RECORDS TO USE
——————

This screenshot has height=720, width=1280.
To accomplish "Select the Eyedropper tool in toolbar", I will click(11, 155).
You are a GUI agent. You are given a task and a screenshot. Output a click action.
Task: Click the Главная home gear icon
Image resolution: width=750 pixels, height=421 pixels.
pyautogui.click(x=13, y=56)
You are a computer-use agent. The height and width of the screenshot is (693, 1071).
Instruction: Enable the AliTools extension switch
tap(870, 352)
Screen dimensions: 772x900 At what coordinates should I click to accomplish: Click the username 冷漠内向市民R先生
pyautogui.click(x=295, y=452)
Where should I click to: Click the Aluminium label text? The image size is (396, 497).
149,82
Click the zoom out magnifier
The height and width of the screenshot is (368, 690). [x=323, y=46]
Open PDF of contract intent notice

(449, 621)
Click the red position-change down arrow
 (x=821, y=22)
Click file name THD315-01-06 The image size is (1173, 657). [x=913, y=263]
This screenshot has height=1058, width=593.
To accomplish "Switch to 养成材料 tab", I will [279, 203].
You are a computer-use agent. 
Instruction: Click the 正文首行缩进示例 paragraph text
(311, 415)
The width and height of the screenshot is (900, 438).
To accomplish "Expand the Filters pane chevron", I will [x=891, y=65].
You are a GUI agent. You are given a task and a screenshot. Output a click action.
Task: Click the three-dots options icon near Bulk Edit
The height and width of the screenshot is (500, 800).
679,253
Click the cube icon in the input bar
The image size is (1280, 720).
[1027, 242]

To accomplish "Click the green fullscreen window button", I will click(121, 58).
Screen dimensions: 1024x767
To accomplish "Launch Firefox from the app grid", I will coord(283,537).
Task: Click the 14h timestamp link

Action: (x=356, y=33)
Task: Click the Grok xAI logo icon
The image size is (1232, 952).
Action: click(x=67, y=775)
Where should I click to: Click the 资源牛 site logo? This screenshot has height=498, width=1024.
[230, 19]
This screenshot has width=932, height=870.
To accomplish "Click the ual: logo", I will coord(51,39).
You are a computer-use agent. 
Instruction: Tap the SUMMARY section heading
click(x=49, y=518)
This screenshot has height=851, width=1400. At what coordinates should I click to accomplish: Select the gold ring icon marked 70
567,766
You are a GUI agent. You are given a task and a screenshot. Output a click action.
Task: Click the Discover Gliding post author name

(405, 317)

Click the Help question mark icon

——————

Reproduce exactly the lines of the records above from the one with "The image size is (1280, 720)." to the one with "Task: Click the Grok xAI logo icon", both included, and leave out everything else.

SOLUTION TO THIS TASK
The image size is (1280, 720).
[1027, 242]

To accomplish "Click the green fullscreen window button", I will click(121, 58).
Screen dimensions: 1024x767
To accomplish "Launch Firefox from the app grid", I will coord(283,537).
Task: Click the 14h timestamp link

Action: (x=356, y=33)
Task: Click the Grok xAI logo icon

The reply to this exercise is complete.